** Supplied material follows **

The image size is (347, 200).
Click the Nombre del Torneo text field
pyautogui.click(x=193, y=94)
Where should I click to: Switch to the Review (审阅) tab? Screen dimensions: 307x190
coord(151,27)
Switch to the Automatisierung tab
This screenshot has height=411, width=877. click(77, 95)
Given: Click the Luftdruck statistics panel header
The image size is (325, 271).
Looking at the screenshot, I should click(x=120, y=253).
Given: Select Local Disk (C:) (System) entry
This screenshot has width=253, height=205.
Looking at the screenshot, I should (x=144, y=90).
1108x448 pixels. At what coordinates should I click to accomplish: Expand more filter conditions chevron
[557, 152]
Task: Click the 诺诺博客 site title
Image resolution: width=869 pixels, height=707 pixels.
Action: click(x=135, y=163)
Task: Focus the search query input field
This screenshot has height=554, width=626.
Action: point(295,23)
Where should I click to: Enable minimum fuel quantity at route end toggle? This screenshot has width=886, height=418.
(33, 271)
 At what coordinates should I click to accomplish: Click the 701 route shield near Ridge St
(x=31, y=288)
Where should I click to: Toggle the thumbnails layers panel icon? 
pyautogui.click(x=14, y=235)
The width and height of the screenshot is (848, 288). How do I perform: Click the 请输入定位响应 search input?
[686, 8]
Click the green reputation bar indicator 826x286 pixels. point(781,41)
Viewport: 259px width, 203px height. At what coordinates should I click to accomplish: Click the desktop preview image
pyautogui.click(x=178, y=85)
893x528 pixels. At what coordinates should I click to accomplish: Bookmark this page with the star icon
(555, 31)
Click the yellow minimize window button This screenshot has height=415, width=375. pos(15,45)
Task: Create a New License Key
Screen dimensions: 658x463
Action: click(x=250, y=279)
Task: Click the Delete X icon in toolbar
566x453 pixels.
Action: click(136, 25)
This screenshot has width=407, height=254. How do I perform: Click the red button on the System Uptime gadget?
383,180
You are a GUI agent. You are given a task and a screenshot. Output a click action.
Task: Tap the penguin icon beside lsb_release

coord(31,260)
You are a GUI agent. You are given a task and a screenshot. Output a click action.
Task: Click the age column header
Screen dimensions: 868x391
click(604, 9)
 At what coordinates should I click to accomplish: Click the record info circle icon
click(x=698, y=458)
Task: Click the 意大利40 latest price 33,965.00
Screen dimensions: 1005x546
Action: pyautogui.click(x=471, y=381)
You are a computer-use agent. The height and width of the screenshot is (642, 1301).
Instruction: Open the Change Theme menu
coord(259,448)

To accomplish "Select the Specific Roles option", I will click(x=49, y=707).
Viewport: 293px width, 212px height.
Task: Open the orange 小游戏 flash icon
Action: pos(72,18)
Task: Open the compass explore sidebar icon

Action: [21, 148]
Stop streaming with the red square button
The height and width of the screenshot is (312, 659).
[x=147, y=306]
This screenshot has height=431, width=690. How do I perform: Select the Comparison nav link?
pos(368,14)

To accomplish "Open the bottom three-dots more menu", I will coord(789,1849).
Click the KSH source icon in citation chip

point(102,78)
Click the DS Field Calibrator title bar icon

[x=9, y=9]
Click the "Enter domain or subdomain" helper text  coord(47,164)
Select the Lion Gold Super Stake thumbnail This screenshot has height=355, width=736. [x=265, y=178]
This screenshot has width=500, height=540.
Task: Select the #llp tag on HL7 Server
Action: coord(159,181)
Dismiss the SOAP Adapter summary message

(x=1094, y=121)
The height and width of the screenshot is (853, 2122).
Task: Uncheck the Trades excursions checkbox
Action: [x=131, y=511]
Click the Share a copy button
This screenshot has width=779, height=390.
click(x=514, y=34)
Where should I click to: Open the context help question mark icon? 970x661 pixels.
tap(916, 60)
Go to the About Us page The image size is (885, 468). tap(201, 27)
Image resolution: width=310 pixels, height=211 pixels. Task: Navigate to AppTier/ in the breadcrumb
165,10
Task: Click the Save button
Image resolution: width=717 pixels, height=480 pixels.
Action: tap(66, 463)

** End of Supplied material **

Your goal:
Return the material in full. Each line must match.

Task solution:
The image size is (347, 200).
Click the Nombre del Torneo text field
pyautogui.click(x=193, y=94)
Where should I click to: Switch to the Review (审阅) tab? Screen dimensions: 307x190
coord(151,27)
Switch to the Automatisierung tab
This screenshot has height=411, width=877. click(77, 95)
Given: Click the Luftdruck statistics panel header
The image size is (325, 271).
Looking at the screenshot, I should click(x=120, y=253).
Given: Select Local Disk (C:) (System) entry
This screenshot has width=253, height=205.
Looking at the screenshot, I should (x=144, y=90).
1108x448 pixels. At what coordinates should I click to accomplish: Expand more filter conditions chevron
[557, 152]
Task: Click the 诺诺博客 site title
Image resolution: width=869 pixels, height=707 pixels.
Action: click(x=135, y=163)
Task: Focus the search query input field
This screenshot has height=554, width=626.
Action: point(295,23)
Where should I click to: Enable minimum fuel quantity at route end toggle? This screenshot has width=886, height=418.
(33, 271)
 At what coordinates should I click to accomplish: Click the 701 route shield near Ridge St
(x=31, y=288)
Where should I click to: Toggle the thumbnails layers panel icon? 
pyautogui.click(x=14, y=235)
The width and height of the screenshot is (848, 288). How do I perform: Click the 请输入定位响应 search input?
[686, 8]
Click the green reputation bar indicator 826x286 pixels. point(781,41)
Viewport: 259px width, 203px height. At what coordinates should I click to accomplish: Click the desktop preview image
pyautogui.click(x=178, y=85)
893x528 pixels. At what coordinates should I click to accomplish: Bookmark this page with the star icon
(555, 31)
Click the yellow minimize window button This screenshot has height=415, width=375. pos(15,45)
Task: Create a New License Key
Screen dimensions: 658x463
Action: click(x=250, y=279)
Task: Click the Delete X icon in toolbar
566x453 pixels.
Action: click(136, 25)
This screenshot has width=407, height=254. How do I perform: Click the red button on the System Uptime gadget?
383,180
You are a GUI agent. You are given a task and a screenshot. Output a click action.
Task: Tap the penguin icon beside lsb_release

coord(31,260)
You are a GUI agent. You are given a task and a screenshot. Output a click action.
Task: Click the age column header
Screen dimensions: 868x391
click(604, 9)
 At what coordinates should I click to accomplish: Click the record info circle icon
click(x=698, y=458)
Task: Click the 意大利40 latest price 33,965.00
Screen dimensions: 1005x546
Action: pyautogui.click(x=471, y=381)
You are a computer-use agent. The height and width of the screenshot is (642, 1301).
Instruction: Open the Change Theme menu
coord(259,448)

To accomplish "Select the Specific Roles option", I will click(x=49, y=707).
Viewport: 293px width, 212px height.
Task: Open the orange 小游戏 flash icon
Action: pos(72,18)
Task: Open the compass explore sidebar icon

Action: [21, 148]
Stop streaming with the red square button
The height and width of the screenshot is (312, 659).
[x=147, y=306]
This screenshot has height=431, width=690. How do I perform: Select the Comparison nav link?
pos(368,14)

To accomplish "Open the bottom three-dots more menu", I will coord(789,1849).
Click the KSH source icon in citation chip

point(102,78)
Click the DS Field Calibrator title bar icon

[x=9, y=9]
Click the "Enter domain or subdomain" helper text  coord(47,164)
Select the Lion Gold Super Stake thumbnail This screenshot has height=355, width=736. [x=265, y=178]
This screenshot has width=500, height=540.
Task: Select the #llp tag on HL7 Server
Action: coord(159,181)
Dismiss the SOAP Adapter summary message

(x=1094, y=121)
The height and width of the screenshot is (853, 2122).
Task: Uncheck the Trades excursions checkbox
Action: [x=131, y=511]
Click the Share a copy button
This screenshot has width=779, height=390.
click(x=514, y=34)
Where should I click to: Open the context help question mark icon? 970x661 pixels.
tap(916, 60)
Go to the About Us page The image size is (885, 468). tap(201, 27)
Image resolution: width=310 pixels, height=211 pixels. Task: Navigate to AppTier/ in the breadcrumb
165,10
Task: Click the Save button
Image resolution: width=717 pixels, height=480 pixels.
Action: tap(66, 463)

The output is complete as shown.